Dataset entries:
*** Block opens ***

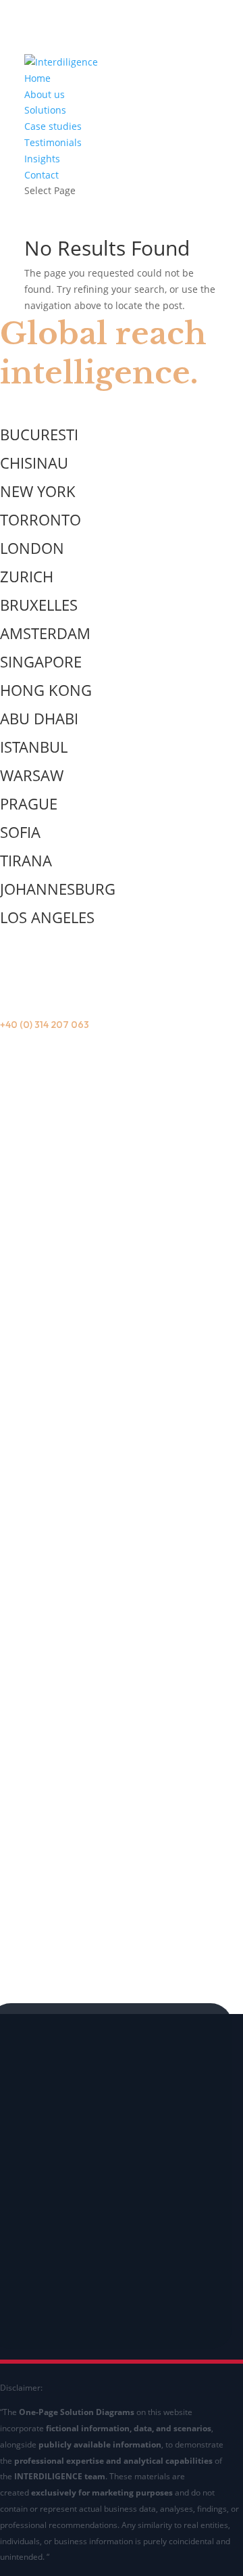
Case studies (53, 126)
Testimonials (53, 142)
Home (37, 78)
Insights (42, 158)
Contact (41, 174)
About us (44, 94)
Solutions (45, 109)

*** Block closes ***

Leave the pictures out and output all of the data verbatim.

Solution to this problem:
Case studies (53, 126)
Testimonials (53, 142)
Home (37, 78)
Insights (42, 158)
Contact (41, 174)
About us (44, 94)
Solutions (45, 109)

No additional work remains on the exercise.